Requirement ▸ Of the lines below, write out exactly those from the line with "The image size is (1913, 1049)." through the line with "is (1074, 776).", both included, and skip the rest.

[[ Data under study open ]]

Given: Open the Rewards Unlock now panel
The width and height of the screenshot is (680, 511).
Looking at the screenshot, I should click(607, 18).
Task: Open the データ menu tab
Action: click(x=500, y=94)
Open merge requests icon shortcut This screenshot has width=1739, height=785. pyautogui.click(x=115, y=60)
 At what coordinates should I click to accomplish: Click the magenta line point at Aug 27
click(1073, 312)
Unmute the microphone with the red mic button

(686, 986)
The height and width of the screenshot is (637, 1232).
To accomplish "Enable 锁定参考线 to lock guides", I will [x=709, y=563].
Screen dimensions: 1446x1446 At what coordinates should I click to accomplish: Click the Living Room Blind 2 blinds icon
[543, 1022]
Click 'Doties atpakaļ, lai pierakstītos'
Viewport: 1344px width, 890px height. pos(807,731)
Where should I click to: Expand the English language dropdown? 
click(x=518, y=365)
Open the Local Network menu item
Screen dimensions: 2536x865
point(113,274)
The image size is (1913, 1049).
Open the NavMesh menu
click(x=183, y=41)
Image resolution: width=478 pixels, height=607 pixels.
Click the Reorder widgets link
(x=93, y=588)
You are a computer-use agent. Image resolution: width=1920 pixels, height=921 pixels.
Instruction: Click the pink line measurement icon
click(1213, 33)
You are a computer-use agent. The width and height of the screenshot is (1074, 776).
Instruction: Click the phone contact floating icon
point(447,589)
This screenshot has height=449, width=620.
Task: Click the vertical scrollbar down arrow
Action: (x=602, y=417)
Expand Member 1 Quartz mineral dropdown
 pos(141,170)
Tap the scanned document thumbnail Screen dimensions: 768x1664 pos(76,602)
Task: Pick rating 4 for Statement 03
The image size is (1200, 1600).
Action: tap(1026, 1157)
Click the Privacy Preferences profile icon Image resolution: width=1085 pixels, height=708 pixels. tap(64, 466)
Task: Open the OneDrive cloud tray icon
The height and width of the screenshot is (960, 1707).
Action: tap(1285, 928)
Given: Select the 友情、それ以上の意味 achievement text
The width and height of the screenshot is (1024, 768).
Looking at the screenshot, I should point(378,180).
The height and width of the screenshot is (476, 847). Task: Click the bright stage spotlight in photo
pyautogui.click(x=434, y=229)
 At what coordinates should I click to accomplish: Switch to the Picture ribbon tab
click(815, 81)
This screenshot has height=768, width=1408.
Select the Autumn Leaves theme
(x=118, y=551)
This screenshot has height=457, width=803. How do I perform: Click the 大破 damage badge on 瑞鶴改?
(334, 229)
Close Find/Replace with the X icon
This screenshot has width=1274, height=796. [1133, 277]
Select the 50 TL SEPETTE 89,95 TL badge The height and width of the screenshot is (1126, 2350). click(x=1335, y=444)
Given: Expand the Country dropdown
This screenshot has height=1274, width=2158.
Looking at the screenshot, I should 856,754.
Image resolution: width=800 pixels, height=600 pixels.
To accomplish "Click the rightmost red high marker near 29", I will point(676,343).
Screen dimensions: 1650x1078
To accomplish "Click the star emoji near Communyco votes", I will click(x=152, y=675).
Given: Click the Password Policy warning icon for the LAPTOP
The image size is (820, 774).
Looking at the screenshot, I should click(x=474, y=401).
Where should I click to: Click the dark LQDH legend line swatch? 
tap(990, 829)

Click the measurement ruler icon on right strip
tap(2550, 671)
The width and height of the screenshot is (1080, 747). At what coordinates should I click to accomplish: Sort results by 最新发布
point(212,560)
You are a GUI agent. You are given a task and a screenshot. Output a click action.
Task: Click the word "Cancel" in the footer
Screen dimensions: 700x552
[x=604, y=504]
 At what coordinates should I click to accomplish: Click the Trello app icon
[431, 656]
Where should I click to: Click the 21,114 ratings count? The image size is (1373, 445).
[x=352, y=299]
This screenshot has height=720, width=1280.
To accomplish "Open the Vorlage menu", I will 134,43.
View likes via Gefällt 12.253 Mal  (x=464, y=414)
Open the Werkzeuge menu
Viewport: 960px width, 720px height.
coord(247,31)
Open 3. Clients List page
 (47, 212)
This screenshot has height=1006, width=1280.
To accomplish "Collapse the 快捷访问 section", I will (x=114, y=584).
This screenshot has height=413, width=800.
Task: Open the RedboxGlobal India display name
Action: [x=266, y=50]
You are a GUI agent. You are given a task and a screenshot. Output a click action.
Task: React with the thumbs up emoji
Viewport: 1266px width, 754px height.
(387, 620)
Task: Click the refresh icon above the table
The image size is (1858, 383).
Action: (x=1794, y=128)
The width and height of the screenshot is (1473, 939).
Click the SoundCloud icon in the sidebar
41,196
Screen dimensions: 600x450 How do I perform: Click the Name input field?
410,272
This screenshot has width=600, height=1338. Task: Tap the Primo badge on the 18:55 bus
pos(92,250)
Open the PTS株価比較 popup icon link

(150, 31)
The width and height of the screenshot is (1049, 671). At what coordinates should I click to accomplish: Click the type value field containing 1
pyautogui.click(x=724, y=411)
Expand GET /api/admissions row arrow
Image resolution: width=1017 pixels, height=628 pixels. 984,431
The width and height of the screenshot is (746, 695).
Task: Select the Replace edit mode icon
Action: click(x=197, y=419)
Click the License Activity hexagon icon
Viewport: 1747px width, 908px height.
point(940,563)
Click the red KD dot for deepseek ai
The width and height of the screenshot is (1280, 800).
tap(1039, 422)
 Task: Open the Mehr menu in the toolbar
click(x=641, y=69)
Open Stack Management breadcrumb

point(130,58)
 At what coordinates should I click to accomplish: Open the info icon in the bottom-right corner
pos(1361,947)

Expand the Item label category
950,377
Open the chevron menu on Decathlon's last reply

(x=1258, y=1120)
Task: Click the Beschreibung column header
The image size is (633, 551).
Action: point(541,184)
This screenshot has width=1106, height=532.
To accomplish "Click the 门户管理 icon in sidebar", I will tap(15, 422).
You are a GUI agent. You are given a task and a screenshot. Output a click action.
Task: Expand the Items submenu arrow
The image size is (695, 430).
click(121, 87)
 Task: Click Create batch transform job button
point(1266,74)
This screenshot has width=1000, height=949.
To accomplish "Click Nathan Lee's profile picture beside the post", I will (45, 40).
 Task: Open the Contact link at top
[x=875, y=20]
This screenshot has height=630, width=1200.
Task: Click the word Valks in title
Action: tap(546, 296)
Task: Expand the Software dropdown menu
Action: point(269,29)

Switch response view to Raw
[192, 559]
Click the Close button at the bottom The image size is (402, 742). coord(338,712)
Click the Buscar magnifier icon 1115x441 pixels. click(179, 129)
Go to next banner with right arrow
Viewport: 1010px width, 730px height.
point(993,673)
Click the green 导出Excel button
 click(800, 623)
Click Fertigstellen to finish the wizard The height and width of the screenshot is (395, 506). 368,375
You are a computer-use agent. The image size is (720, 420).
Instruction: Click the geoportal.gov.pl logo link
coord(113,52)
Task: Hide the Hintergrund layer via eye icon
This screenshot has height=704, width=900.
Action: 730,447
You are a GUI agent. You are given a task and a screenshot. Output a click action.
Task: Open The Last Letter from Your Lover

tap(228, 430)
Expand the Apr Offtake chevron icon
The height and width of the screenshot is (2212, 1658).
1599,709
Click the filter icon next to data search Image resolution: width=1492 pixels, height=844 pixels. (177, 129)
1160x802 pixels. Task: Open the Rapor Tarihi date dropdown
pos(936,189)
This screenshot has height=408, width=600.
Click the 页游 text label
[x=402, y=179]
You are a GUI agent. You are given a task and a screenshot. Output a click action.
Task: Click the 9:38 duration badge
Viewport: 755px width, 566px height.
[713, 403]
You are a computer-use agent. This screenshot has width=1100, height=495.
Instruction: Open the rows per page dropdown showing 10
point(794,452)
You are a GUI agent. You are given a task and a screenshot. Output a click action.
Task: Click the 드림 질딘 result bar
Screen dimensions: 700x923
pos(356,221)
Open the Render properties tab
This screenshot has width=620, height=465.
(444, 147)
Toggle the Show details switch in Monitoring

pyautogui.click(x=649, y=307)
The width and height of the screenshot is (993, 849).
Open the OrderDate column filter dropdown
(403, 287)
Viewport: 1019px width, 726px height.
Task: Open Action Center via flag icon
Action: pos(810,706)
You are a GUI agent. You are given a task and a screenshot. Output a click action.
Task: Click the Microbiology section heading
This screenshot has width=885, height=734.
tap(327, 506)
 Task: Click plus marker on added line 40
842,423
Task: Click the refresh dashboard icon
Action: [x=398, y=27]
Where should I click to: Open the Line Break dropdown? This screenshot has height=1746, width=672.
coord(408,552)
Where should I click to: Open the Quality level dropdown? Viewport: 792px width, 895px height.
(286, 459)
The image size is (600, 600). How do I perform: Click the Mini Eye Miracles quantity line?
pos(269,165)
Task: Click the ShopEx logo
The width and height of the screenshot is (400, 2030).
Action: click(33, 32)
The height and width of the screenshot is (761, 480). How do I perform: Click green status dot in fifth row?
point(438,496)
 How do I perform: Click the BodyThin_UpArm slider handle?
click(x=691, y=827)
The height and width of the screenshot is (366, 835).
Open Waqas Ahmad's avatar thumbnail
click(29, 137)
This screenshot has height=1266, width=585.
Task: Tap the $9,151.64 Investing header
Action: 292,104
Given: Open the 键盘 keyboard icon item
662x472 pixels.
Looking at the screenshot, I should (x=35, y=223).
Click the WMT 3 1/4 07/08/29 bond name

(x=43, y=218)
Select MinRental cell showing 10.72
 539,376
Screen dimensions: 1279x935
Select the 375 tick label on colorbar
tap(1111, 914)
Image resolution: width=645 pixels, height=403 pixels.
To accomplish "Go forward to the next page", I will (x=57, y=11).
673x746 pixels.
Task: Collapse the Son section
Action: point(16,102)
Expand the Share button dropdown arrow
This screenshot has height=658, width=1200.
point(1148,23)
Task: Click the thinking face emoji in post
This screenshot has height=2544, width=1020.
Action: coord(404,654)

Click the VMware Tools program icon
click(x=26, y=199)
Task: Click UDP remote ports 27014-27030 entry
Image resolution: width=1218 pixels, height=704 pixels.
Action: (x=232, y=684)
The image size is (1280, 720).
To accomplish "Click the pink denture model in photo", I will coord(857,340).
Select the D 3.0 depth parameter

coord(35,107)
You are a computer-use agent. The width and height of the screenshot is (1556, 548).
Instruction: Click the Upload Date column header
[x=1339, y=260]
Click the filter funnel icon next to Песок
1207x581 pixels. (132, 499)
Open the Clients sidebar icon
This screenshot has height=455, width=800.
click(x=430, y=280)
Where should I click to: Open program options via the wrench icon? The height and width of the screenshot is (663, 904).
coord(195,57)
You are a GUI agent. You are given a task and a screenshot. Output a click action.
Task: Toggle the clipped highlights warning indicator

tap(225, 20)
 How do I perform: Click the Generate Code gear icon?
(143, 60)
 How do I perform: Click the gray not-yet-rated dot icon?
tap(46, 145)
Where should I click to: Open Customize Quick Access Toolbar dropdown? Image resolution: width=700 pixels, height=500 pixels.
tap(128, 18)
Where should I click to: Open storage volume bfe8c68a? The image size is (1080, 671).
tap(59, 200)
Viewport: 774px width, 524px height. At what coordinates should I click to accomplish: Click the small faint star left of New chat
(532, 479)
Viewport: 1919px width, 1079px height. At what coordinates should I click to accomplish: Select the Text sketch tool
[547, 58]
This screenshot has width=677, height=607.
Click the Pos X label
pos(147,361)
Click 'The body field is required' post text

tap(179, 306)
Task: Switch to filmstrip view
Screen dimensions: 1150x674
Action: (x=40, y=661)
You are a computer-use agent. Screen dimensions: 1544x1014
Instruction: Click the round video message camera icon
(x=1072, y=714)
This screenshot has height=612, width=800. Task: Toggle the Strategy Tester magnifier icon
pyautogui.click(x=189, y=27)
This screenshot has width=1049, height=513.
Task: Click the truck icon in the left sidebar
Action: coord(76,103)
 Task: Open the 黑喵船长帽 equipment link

[[ Data under study closed ]]

Solution below ▸
The image size is (1913, 1049).
Open the NavMesh menu
click(x=183, y=41)
Image resolution: width=478 pixels, height=607 pixels.
Click the Reorder widgets link
(x=93, y=588)
You are a computer-use agent. Image resolution: width=1920 pixels, height=921 pixels.
Instruction: Click the pink line measurement icon
click(1213, 33)
You are a computer-use agent. The width and height of the screenshot is (1074, 776).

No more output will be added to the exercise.